The big set-piece of the July edition of Press Gazette is the top 50 sport journalists.
Unlike most such lists this one isn't just cobbled together over a liquid lunch, it is based on a survey of 150 journalists working in the field and 1,000 members of the public. We'll be teasing some of the results online but as ever, to read the whole thing you have to subscribe.
Our cover feature, Brand Me!, looks at journalists like Martin Lewis, Zoe Griffin and Rick Waghorn who have cut their publisher out of the equation and sought to become brands in their own right.
Also in the July edition:
We asked Steve Dyson to give some insight into what is going on at the Mirror titles where some 200 journalists are facing the axe. He should know after going through the same process at the Trinity Mirror-owned Birmingham Mail two years ago:
"Editors do not enter journalism to work with faceless, cost-cutting consultants armed with rolls of brown paper, considering the supposed wastefulness of existing workflows."
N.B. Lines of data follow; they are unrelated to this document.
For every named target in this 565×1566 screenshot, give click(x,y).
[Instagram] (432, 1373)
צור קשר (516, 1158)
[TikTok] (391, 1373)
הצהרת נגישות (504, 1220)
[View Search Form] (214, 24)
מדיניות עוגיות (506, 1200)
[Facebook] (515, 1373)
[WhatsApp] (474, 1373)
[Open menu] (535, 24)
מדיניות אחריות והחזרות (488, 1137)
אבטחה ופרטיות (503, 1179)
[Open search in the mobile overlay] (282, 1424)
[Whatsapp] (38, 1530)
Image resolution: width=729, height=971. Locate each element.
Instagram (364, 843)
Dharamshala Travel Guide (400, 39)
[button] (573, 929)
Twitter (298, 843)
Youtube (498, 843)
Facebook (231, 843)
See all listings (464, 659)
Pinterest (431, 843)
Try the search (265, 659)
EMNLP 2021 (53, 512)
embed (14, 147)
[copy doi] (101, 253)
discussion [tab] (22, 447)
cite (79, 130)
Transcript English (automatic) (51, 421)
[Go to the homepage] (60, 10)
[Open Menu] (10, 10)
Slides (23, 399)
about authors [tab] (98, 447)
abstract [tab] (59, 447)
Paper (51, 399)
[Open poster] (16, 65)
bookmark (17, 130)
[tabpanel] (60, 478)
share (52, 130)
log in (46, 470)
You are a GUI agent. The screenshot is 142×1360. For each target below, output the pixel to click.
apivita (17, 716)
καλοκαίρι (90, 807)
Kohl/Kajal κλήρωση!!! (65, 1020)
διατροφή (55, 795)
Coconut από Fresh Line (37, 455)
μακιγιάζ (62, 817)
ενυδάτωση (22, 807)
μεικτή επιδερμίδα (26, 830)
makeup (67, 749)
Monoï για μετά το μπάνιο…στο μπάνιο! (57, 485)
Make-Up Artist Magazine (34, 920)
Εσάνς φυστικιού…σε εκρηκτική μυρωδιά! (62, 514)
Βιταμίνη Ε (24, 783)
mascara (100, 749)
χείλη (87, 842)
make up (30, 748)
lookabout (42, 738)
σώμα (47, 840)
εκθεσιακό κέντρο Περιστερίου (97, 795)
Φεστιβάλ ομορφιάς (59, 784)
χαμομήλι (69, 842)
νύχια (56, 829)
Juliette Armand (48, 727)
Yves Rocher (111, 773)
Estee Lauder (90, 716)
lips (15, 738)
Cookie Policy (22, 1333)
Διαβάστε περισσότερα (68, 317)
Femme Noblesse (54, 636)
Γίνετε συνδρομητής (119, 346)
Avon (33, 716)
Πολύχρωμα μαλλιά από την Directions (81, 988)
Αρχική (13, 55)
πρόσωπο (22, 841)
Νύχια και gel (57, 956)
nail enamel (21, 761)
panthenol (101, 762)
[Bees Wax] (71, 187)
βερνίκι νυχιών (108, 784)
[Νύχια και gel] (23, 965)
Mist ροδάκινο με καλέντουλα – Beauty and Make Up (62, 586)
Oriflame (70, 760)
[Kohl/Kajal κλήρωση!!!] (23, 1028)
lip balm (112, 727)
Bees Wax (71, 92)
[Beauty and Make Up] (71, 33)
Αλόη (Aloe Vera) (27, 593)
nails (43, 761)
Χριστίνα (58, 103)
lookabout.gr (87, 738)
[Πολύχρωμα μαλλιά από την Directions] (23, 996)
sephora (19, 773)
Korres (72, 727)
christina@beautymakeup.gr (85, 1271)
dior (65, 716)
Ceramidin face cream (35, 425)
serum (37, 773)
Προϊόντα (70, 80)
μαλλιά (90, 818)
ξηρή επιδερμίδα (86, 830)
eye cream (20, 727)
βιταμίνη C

In the Big Interview, David Goodhart talks about moving on after 15 years as editor of Prospect.
Grey Cardigan finds that the crass stupidity of management has reached a new low.
Lori Miles tries out the new must-have battery-operated portable pleasure device for Cosmo girls, the Ipad.
Alex Thomson invites John Simpson to try working in the commercial broadcasting sector if he really wants to experience life on the edge.
And David Banks casts his mind back to 1992 when, as editor of the Daily Mirror, he had to axe even more jobs than current editor Richard Wallace is having to.
In The Gear we catch up with the UK's leading hacks on bikes, and find out why Jon Snow needs a really big bell.
Dan McDougall reveals the story behind the story of his investigation into Zimbabwe's blood diamond fields, Kevin Marsh weighs into tabloid entrapment tactics, The Guardian's Jack Schofield provides a technology masterclass and Simon Singh explains why his advice to anyone being sued today is to settle as soon as possible.
James Brabazon explains why he was prepared to join the Equatorial Guniea coup; the leaders of the UK's top journalism training establishments say last year's graduates are now in jobs and the FT's Stefan Stern explains why he is packing in journalism to join the world of PR.
And finally, Axegrinder explains why he thinks Will Lewis is set to succeed Paul Dacre at the Daily Mail.